EXCERPTED TEXT —
-----

Iwan, Hughes and Gunter will feel the same bittersweet emotion in Qatar. The Wales team, and the travelling Red Wall, will listen to Yma o Hyd and Sheen’s speech again and again as they draw courage for their tangled adventure. As Gunter says with a grin: “When my English friends hear [Iwan and Sheen] they say: ‘I wish I could be Welsh.”
Hartley echoes this view: “I’m hoping people choose Wales as their second team. We’re the underdogs, always have been. We’re not threatening. You could say that’s a political weakness or a cultural strength but we’re strong enough in our own skins to support Wales aloud and proud. We’re not aggressive or xenophobic. We’re just happy being Welsh.”
Wales’s official World Cup video carries a harder edge. Yma o Hyd is played throughout footage which splices together iconic Welsh football moments with archive film of Iwan and other activists being arrested in the 70s. Images of the miners’ strike bleed into Sheen exalting “You sons of Speed” and Iwan crying as he sings with the Red Wall.

-----

DATASET CONTENT —
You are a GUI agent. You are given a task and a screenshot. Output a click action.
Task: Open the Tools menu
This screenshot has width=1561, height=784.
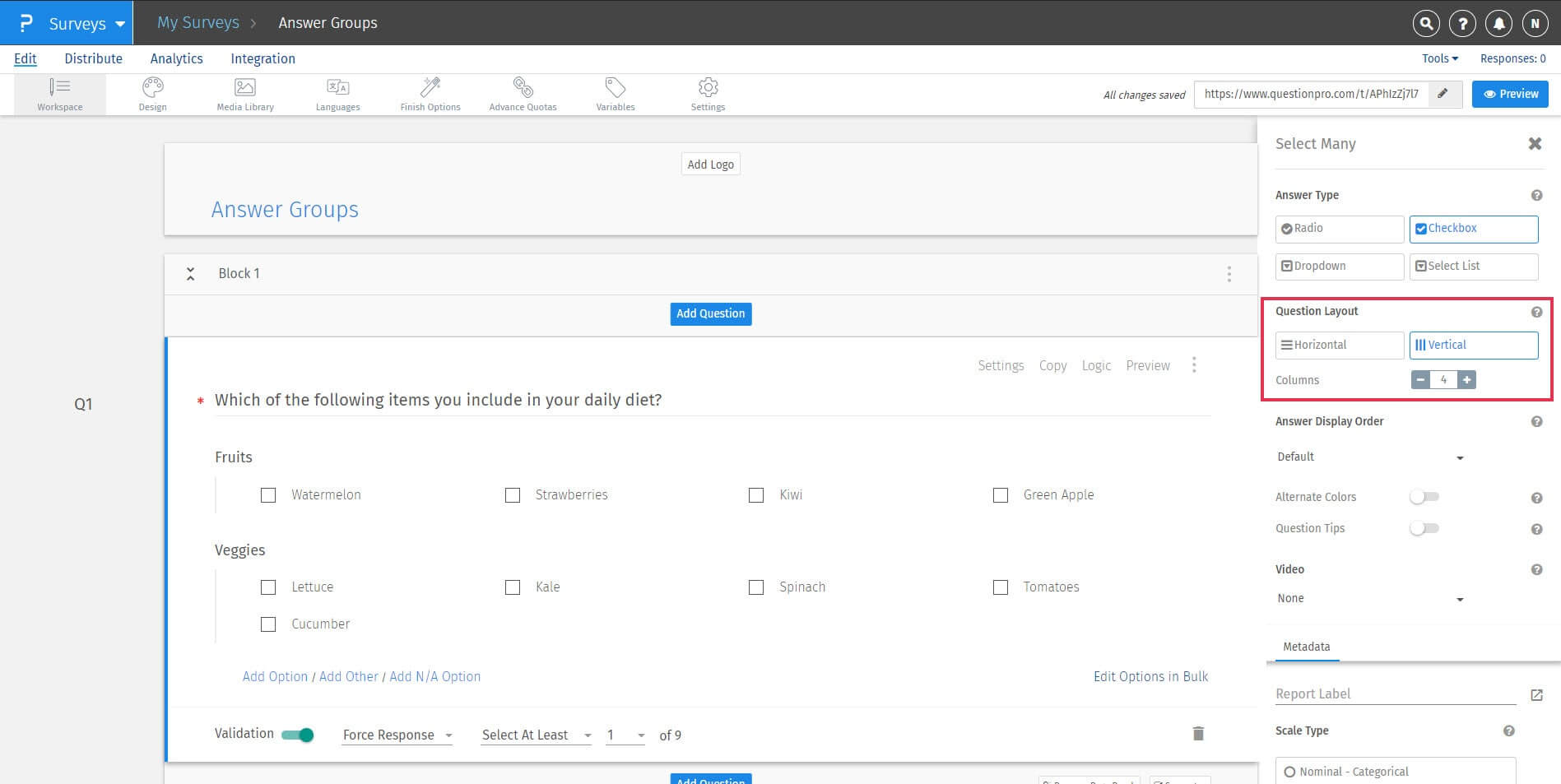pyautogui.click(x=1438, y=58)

-----

DO THIS —
From the passage above about Wales at the World Cup, retype the part that begins with "Hartley echoes this" and ends with "the Red Wall.".

COMPLETED EXERCISE —
Hartley echoes this view: “I’m hoping people choose Wales as their second team. We’re the underdogs, always have been. We’re not threatening. You could say that’s a political weakness or a cultural strength but we’re strong enough in our own skins to support Wales aloud and proud. We’re not aggressive or xenophobic. We’re just happy being Welsh.”
Wales’s official World Cup video carries a harder edge. Yma o Hyd is played throughout footage which splices together iconic Welsh football moments with archive film of Iwan and other activists being arrested in the 70s. Images of the miners’ strike bleed into Sheen exalting “You sons of Speed” and Iwan crying as he sings with the Red Wall.